My question for the minister is quite clear. Will he now stand in this House and ask for a full public inquiry into the practices and policies of the Department of Veterans Affairs?

Veterans AffairsOral Questions

2:50 p.m.

Jonquière—Alma Québec

Conservative

Jean-Pierre Blackburn ConservativeMinister of Veterans Affairs and Minister of State (Agriculture)

Mr. Speaker, once again, I want to emphasize how important it is to protect our veterans' privacy. I asked the Privacy Commissioner to look into everything that is going on right now because these problems appear to be systemic.

The reason I made an effort to contact the commissioner about this is that I want to know what she recommends. The department will make changes based on what she tells us. We will not just sit back and wait. We are already taking action to make changes in the department so that we can protect our veterans' privacy.

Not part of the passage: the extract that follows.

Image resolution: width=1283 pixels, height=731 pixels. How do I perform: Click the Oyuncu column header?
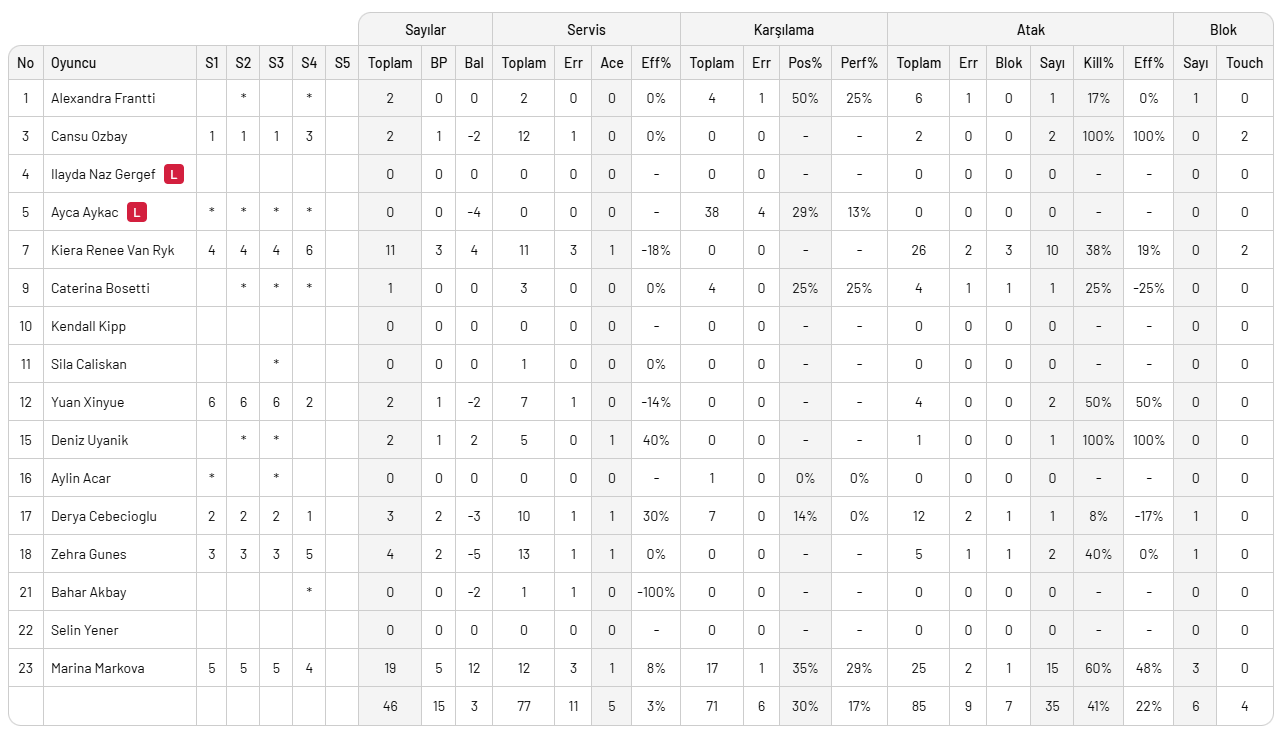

Radioactive WasteOral Questions

2:55 p.m.

Bloc

Paule Brunelle Bloc Trois-Rivières, QC

Mr. Speaker, the Canadian Nuclear Safety Commission is holding public consultations on the request by an Ontario company to use the St. Lawrence to ship radioactive waste. Officials at the commission have already come out in favour of the plan.

How can people have any confidence in these public consultations when the Canadian Nuclear Safety Commission already seems prepared to authorize the use of the St. Lawrence to ship radioactive waste?